I do not think it is the issue of leadership or at least leadership alone. It is the question of the majoritarian system that favors the lowest common denominator approach to public policy and effectively excludes minority interest representation. That put the Dems in a very difficult position - on the one hand they need to represent the smorgasboard of often conflicting "minority" interests (enviros,organized labor, feminists, urban liberals, Blacks, gays, not-so-well-off-seniors etc.) but on the other hand they must not alienate too much other "minority interest groups (white males, suburbanites, blue collar workers, fair weather liberals, small business owners, better-off-seniors, etc.) and of course - corporate interests. So they try to walk a fine line that makes them look like Republicans light.
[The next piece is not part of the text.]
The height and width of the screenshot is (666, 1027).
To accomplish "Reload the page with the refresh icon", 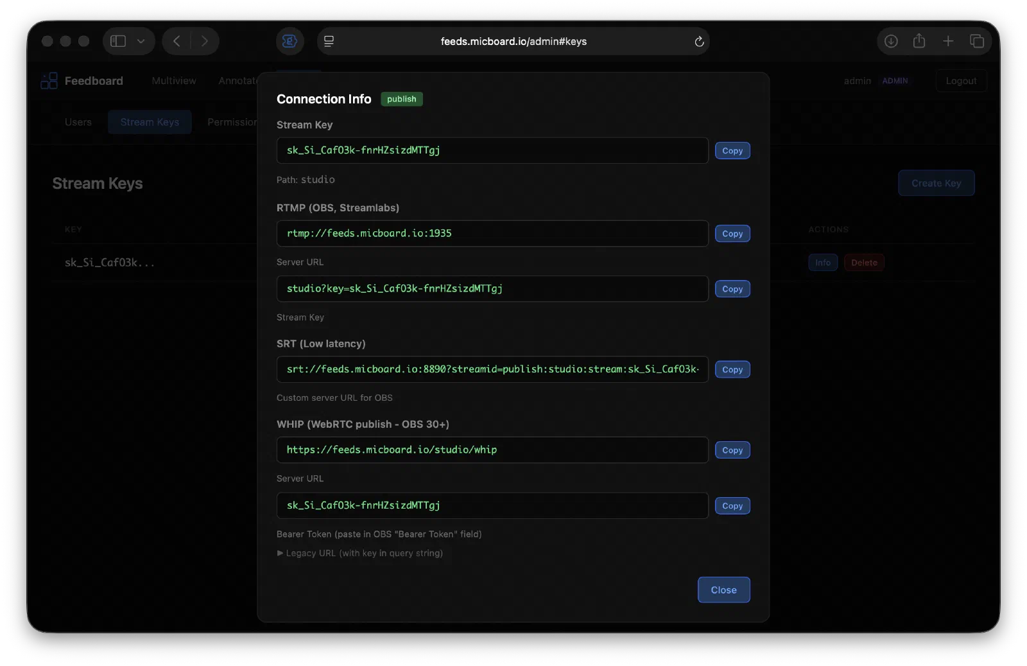I will [699, 41].
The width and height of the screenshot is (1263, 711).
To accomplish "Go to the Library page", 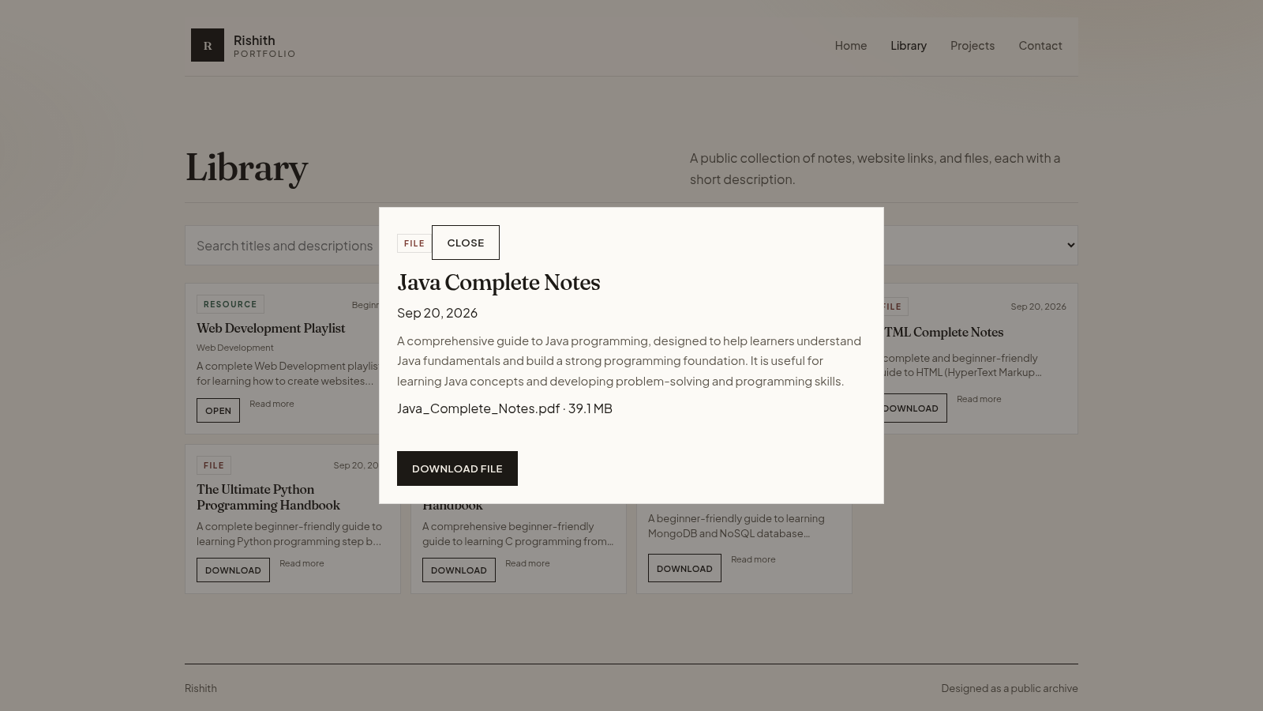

People tend to vote on issues that concern them personally - rather than on "save-the-world" ones. It is so, because people are more concerned about being mugged, or loosing a job, than, say, about land mines in Afghanistan or the effects of global warming on European agriculture. Republicans have been very successful in tying their narrow pro-business agenda to those issues of personal concen (security, quality of life, economic prosperity etc.) - the only personal concern issue that they did not exploit so well was reproductive freedom. The Republican position on abortion turned many urbanites and women off - providing a good persoanl reason for going Democrat. But once Repugs work that issue out and develop a position that is acceptable (or at least not offensive to women and urban liberals) - there will be very little that these groups would gain from supporting Dems.
Since the Dem's inability to espouse popular issues of concern to "minority interst" is more systemic (majoritarian regime, power of corporate intersts) rather than personal (such lack of leadership of vision) - it seems that further erosion of the democratic political clout is imminent.